■ **What this exercise asks**
(a) According to the home renovation notes, how much less water do the installed shower and taps use?
(b) Continue the home renovation notes from the point where they stop.

■ **Given passage**
....................
All walls and ceilings in the house were painted with environmentally-friendly paints from Ecos and Edward Bulmer’s range, Pots of Paint. The paints contain no man-made chemicals. All woodwork (doors, door frames, window frames and skirting) will also be painted with eco-friendly paint.

Total cost: £1,000
Product: Ecos,, and Edward Bulmer,

Dual-flush toilet
A dual-flush toilet cistern was installed in the bathroom to help minimise water usage. The toilet and hand-basin were bought from eBay (rather than new) and cost 25% of the price if bought new.

Total cost: £100
Product: Ideal Standard Kyomi,

Water-saving shower and taps

The Hansgrohe Raindance shower and Talis sink and bath taps that were installed use 50% less water by aerating the liquid. Mead and Hayter have noticed no drop in performance compared to traditional taps and showers, and believe there has some improvement in the texture of the water that is delivered.
....................
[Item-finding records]

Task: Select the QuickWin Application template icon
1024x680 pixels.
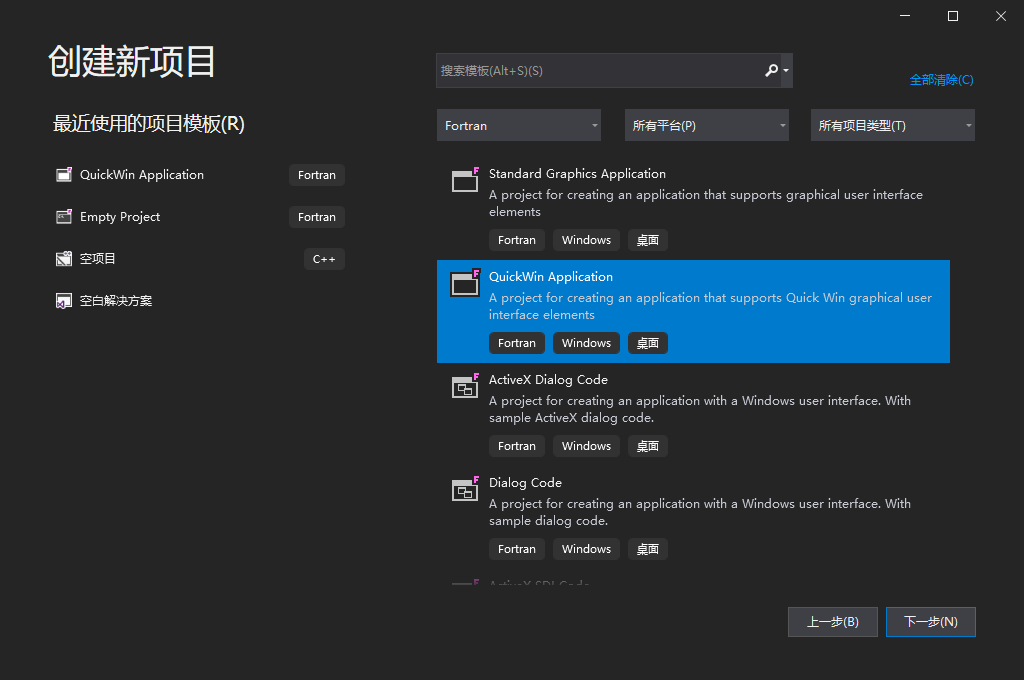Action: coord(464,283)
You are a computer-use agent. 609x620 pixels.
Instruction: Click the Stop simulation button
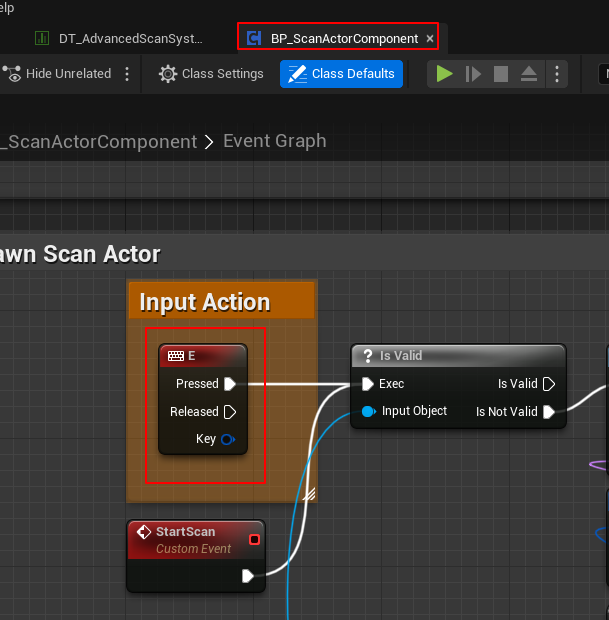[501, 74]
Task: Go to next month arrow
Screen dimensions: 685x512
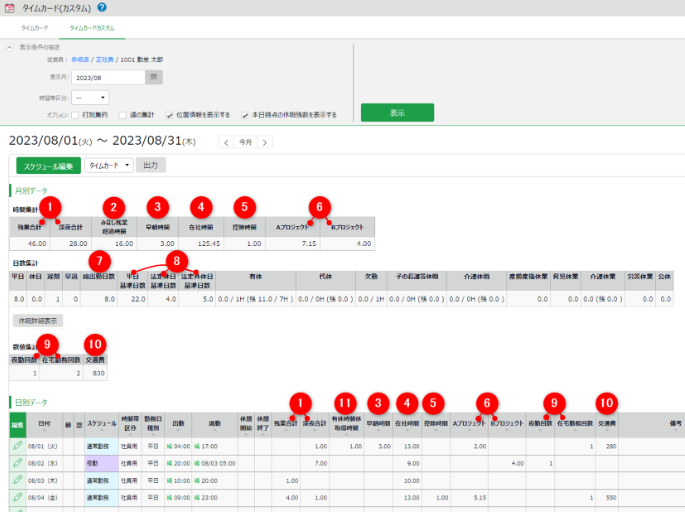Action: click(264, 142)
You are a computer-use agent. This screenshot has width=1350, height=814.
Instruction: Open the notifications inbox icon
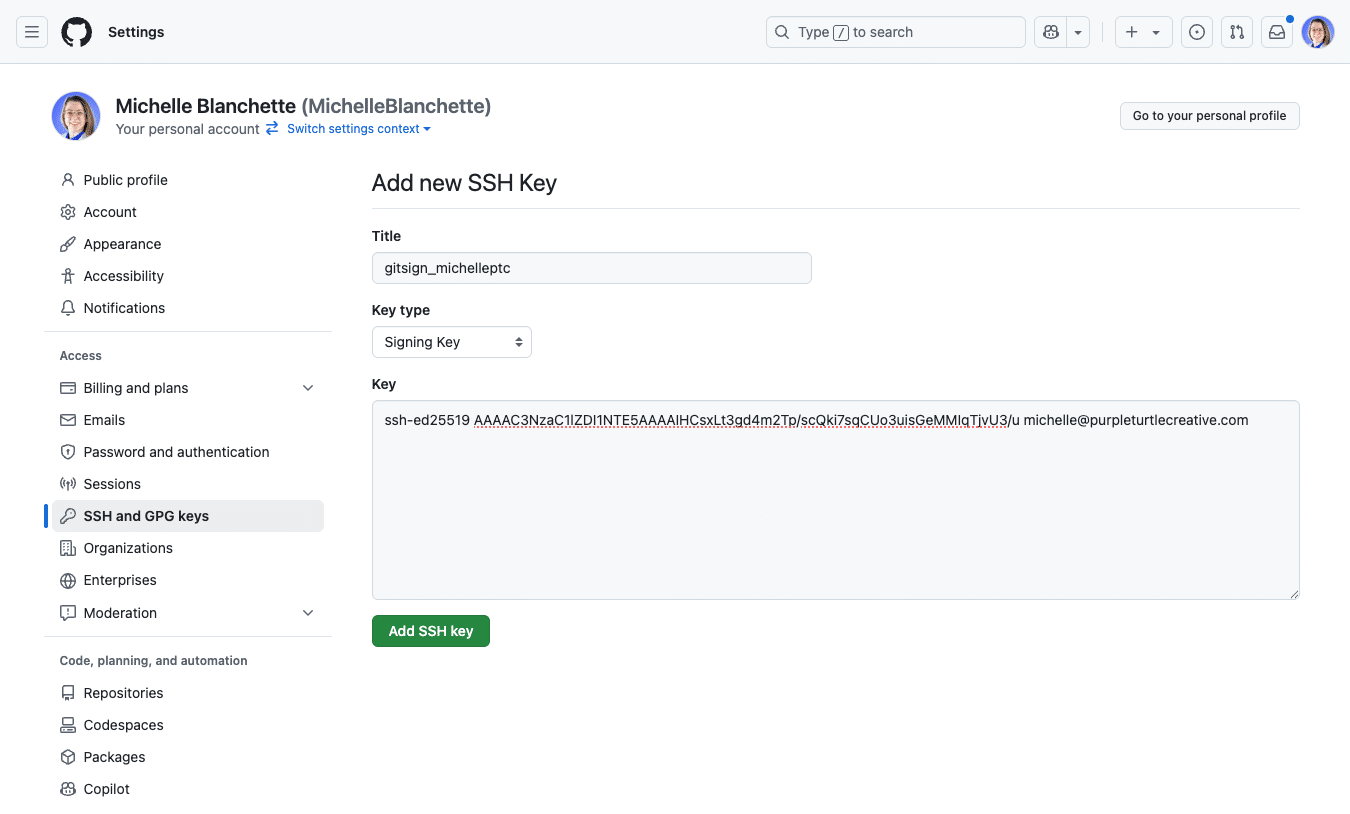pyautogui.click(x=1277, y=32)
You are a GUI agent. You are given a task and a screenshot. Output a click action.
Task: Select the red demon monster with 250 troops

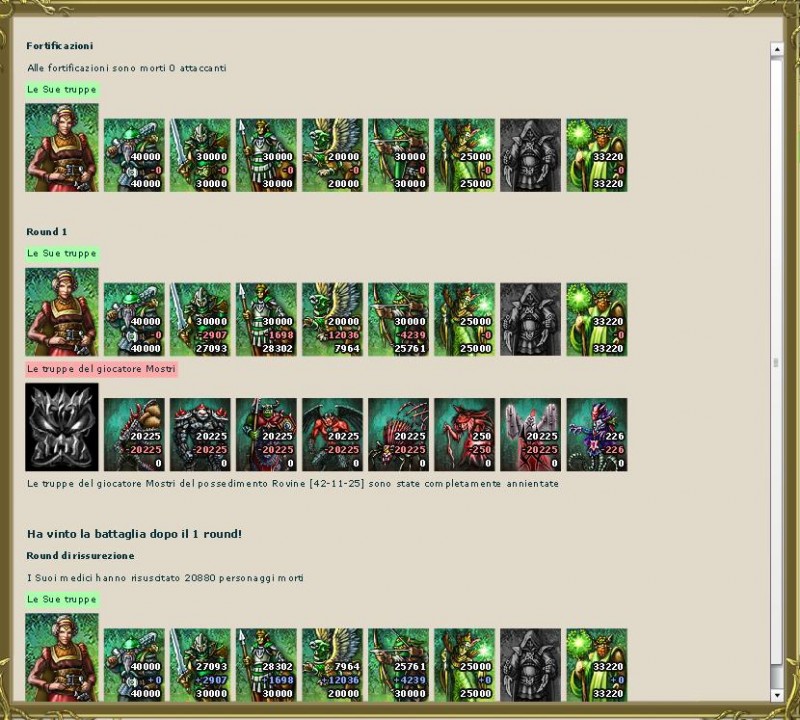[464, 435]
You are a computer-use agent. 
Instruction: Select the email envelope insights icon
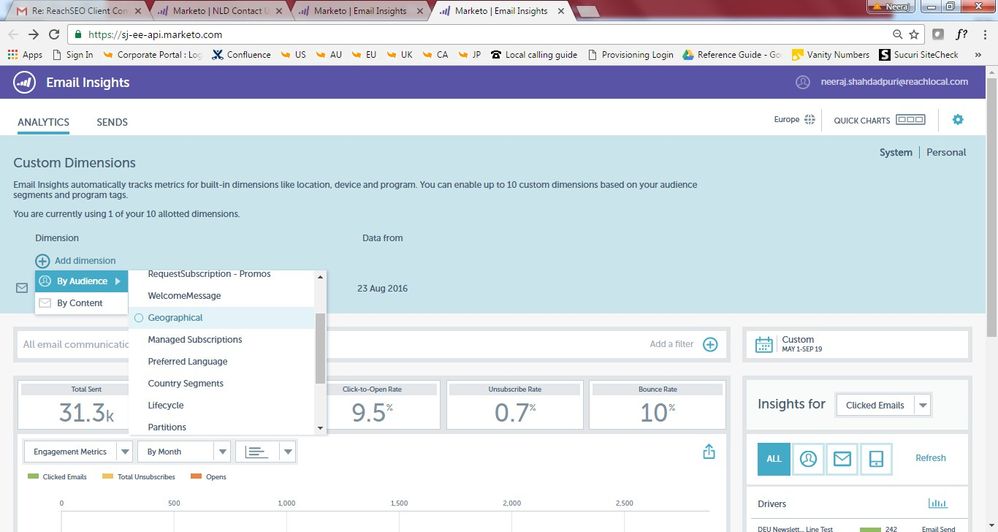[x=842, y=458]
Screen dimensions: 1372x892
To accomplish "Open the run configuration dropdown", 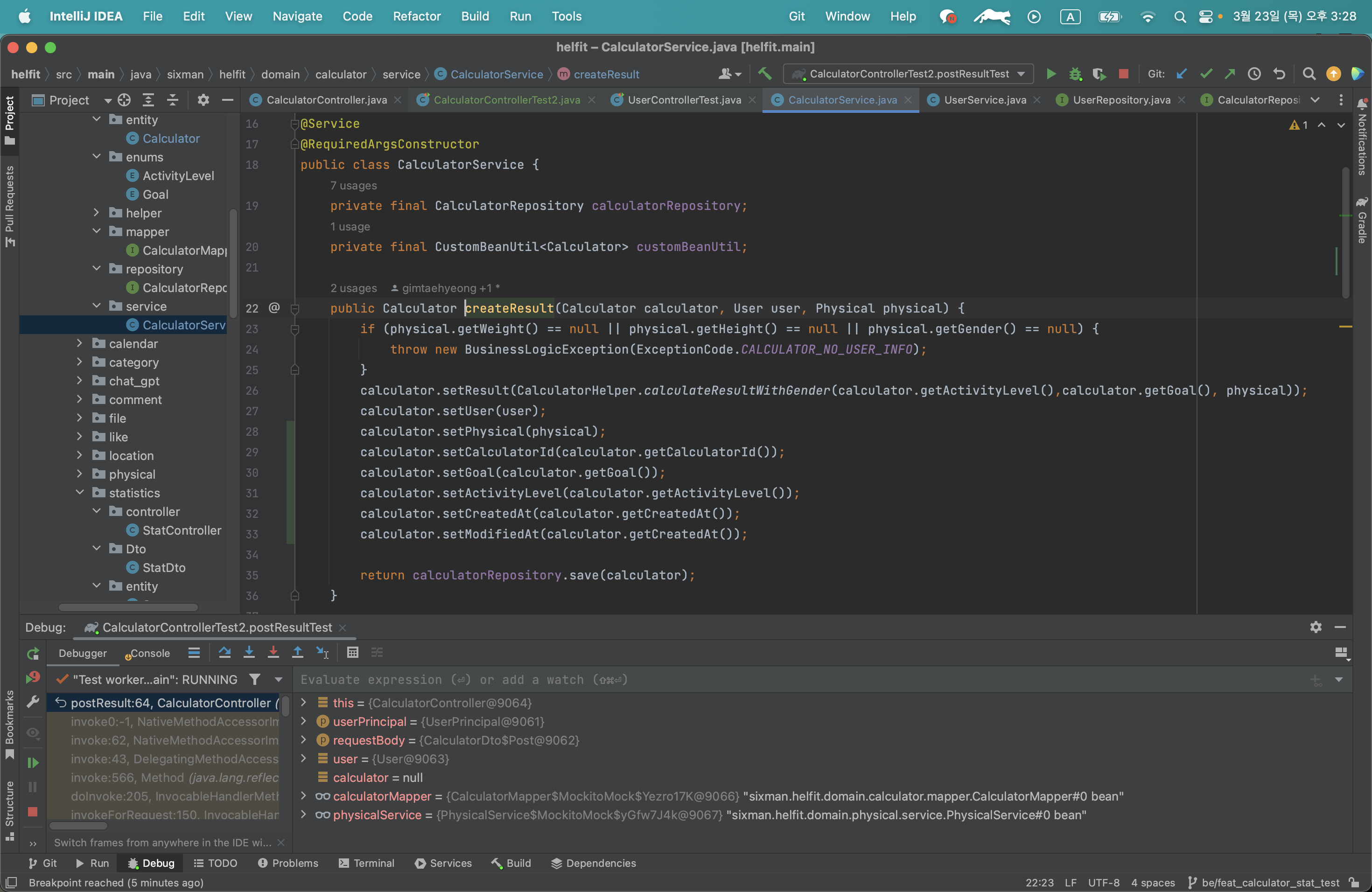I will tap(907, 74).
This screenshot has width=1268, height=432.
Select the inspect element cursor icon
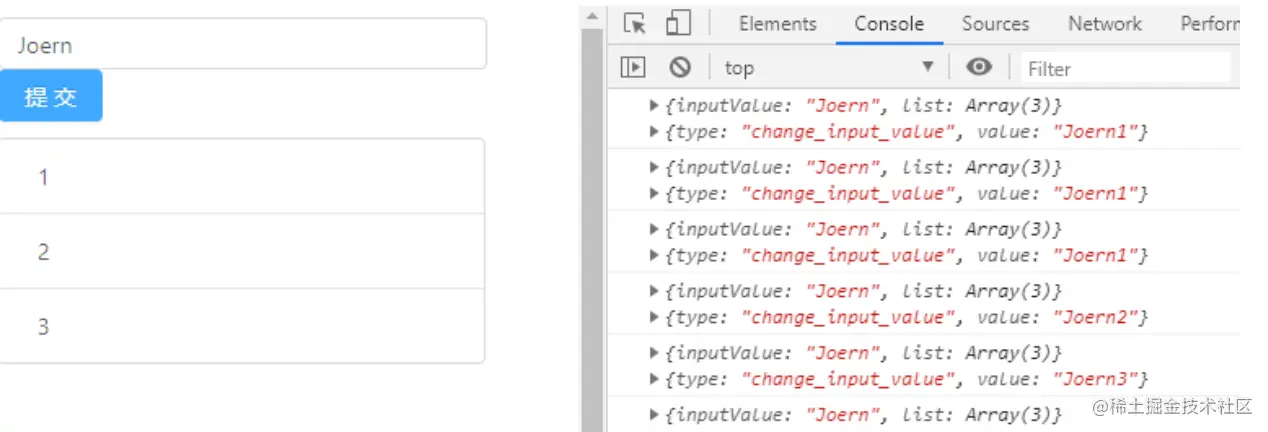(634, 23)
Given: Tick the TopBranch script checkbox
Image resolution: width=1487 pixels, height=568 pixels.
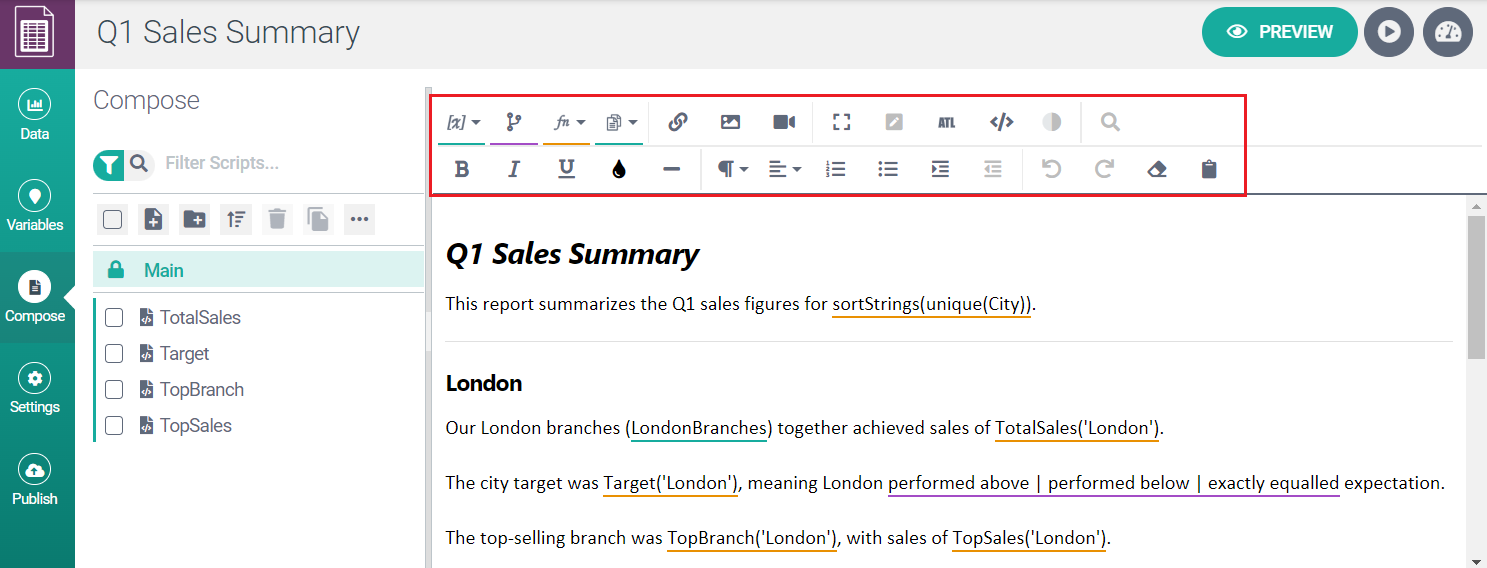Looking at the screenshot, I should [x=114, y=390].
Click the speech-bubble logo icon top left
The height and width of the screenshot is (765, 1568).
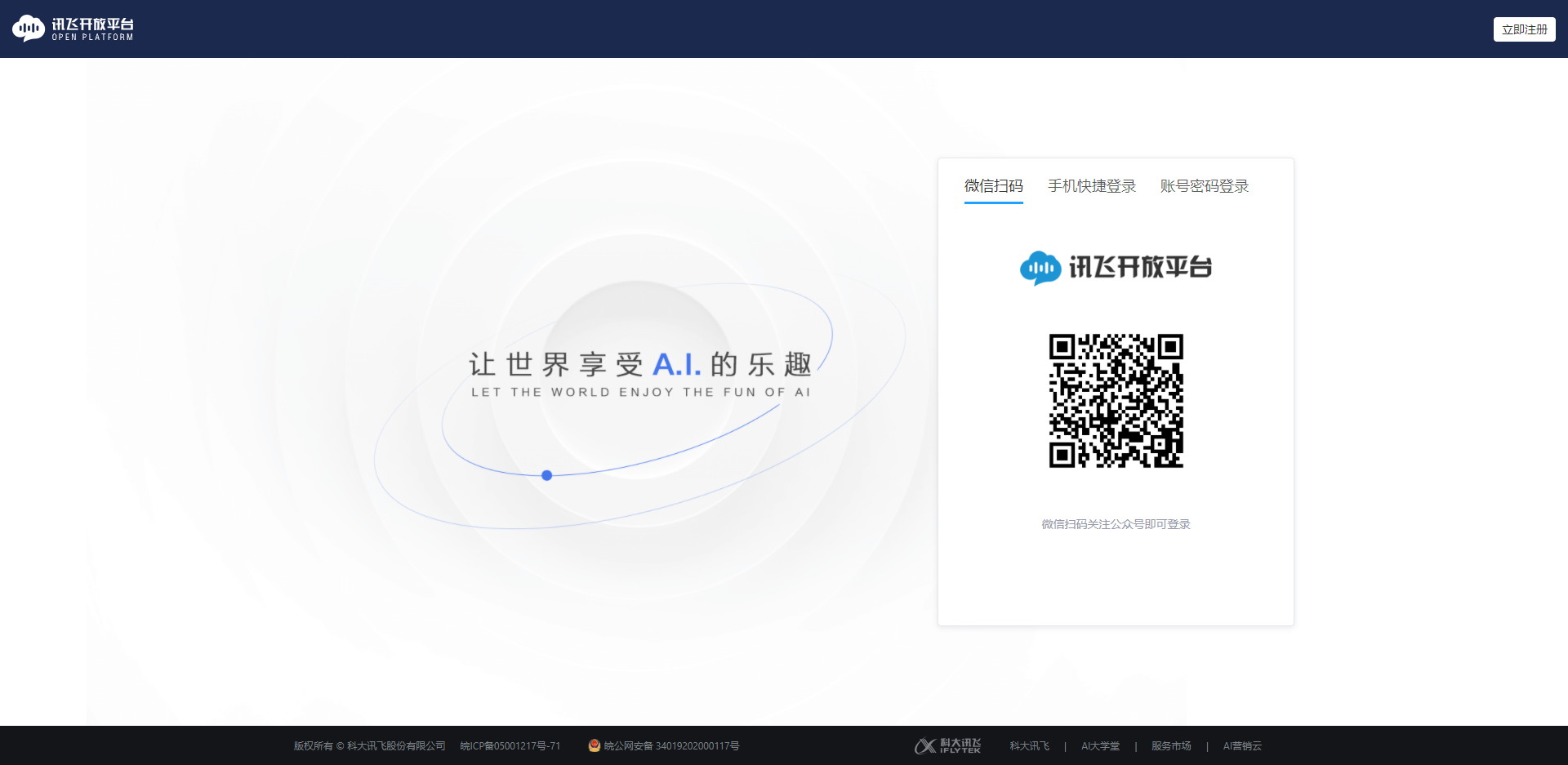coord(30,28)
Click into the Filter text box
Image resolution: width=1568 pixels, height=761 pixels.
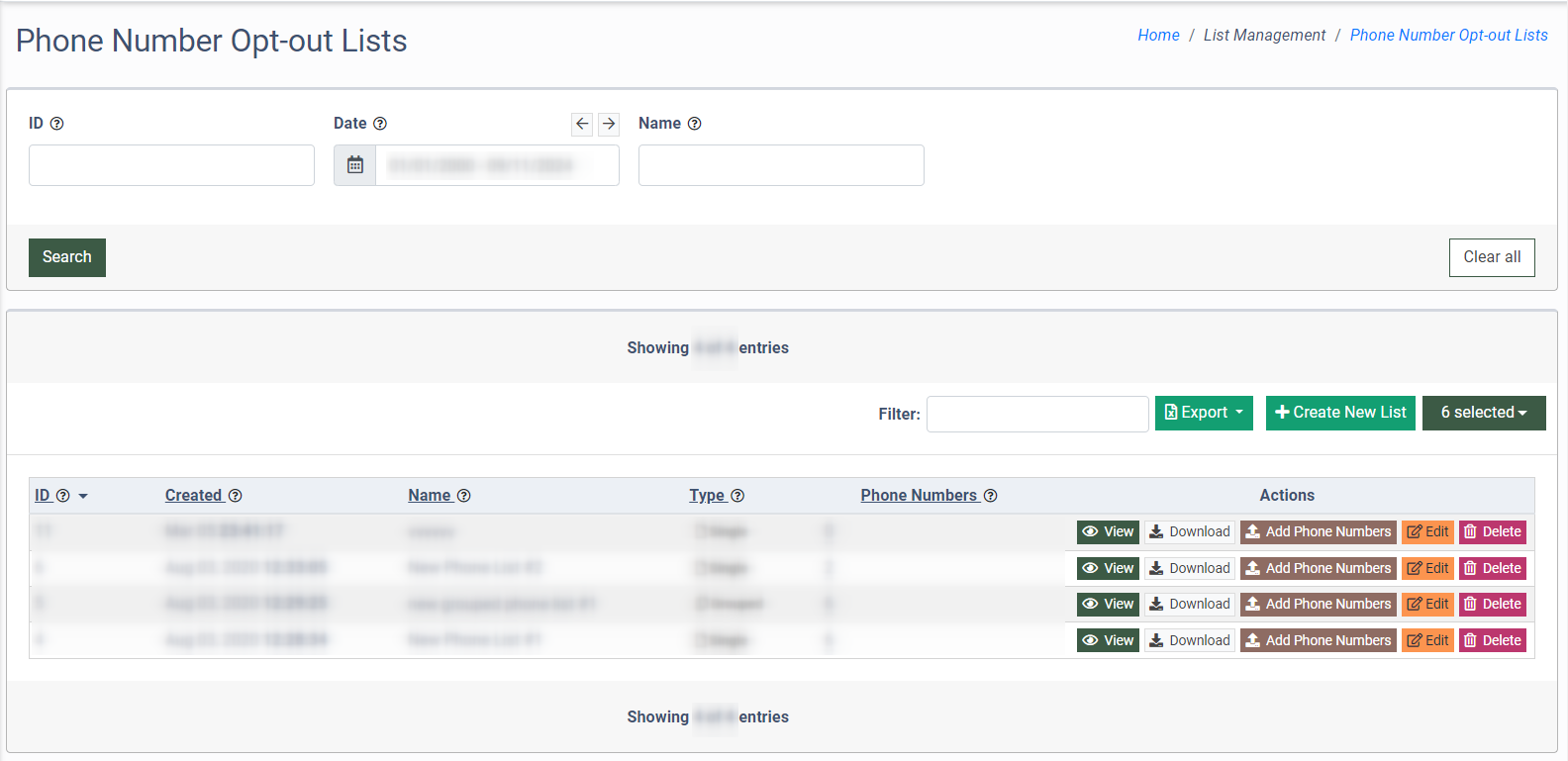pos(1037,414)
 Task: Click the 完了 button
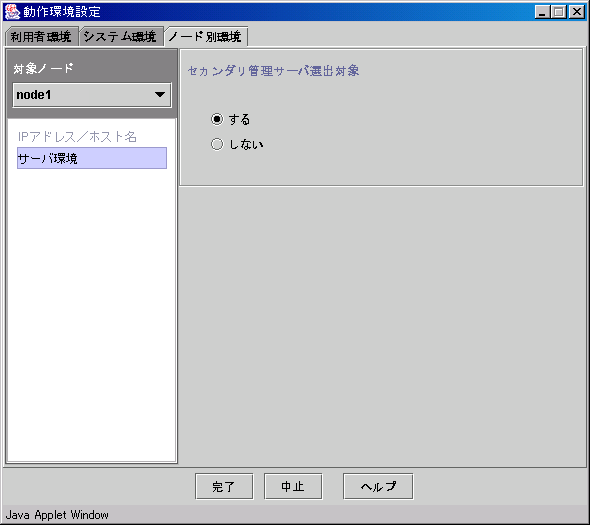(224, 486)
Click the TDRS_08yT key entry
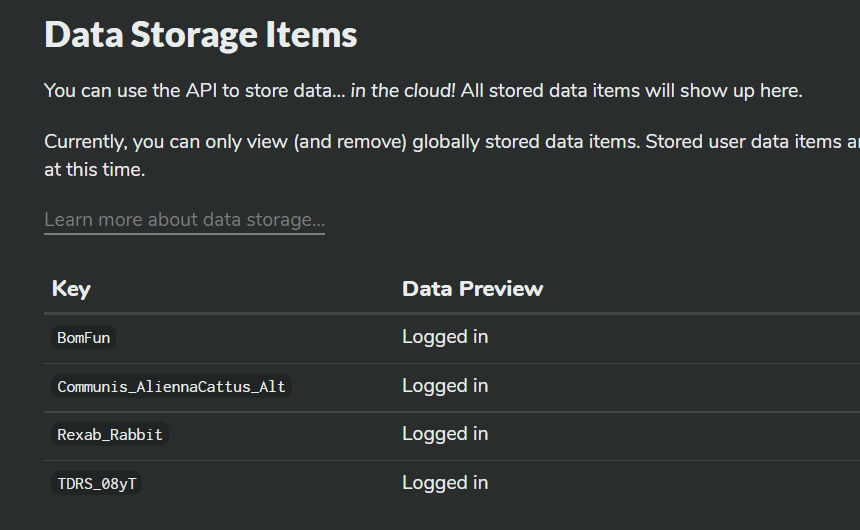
....................
■ **Expected responses**
(a) They use 50% less water.

(b)
Total cost: £2,000
Product: Raindance Connect shower and Talis taps, Hansgrohe,

Bathroom shower tray

Rather than go for a acrylic or stone shower tray, Mead and Hayter chose a birch ply (wooden) shower tray on which the tiles sit. The material is sustainable and can be recycled.

Total cost: £450
Product: On the Level shower tray,

Bathroom tiles

Atlas Concord Glow tiles were chosen for their aesthetic appeal, and because they have been awarded the EU Eco-label accredition.

Total cost: £1,000
Product: Atlas Concord Glow,


Developing the garden is very much an ongoing process. The aim is to attract both birds and insects with a variety of native plants. The long-term plan is to form a “corridor of nature” along with the collaboration of neighbours. Approximately 25% of the garden has been given over to a vegetable patch to reduce expenditure and the use of supermarket packaging. A wormery and compost heap help deal with household and garden waste.

Energy monitor

An energy monitor measures the house’s electricity consumption, to help Mead and Hayter focus on reducing their daily demand. A sensor is attached to the electrical supply cable and sends a signal wirelessly to a display unit which shows real-time energy use.

Total cost: £35
Product: Owl Energy Monitor,

Other building costs

Re-wire: £4,500 (plus new lights/fittings £150)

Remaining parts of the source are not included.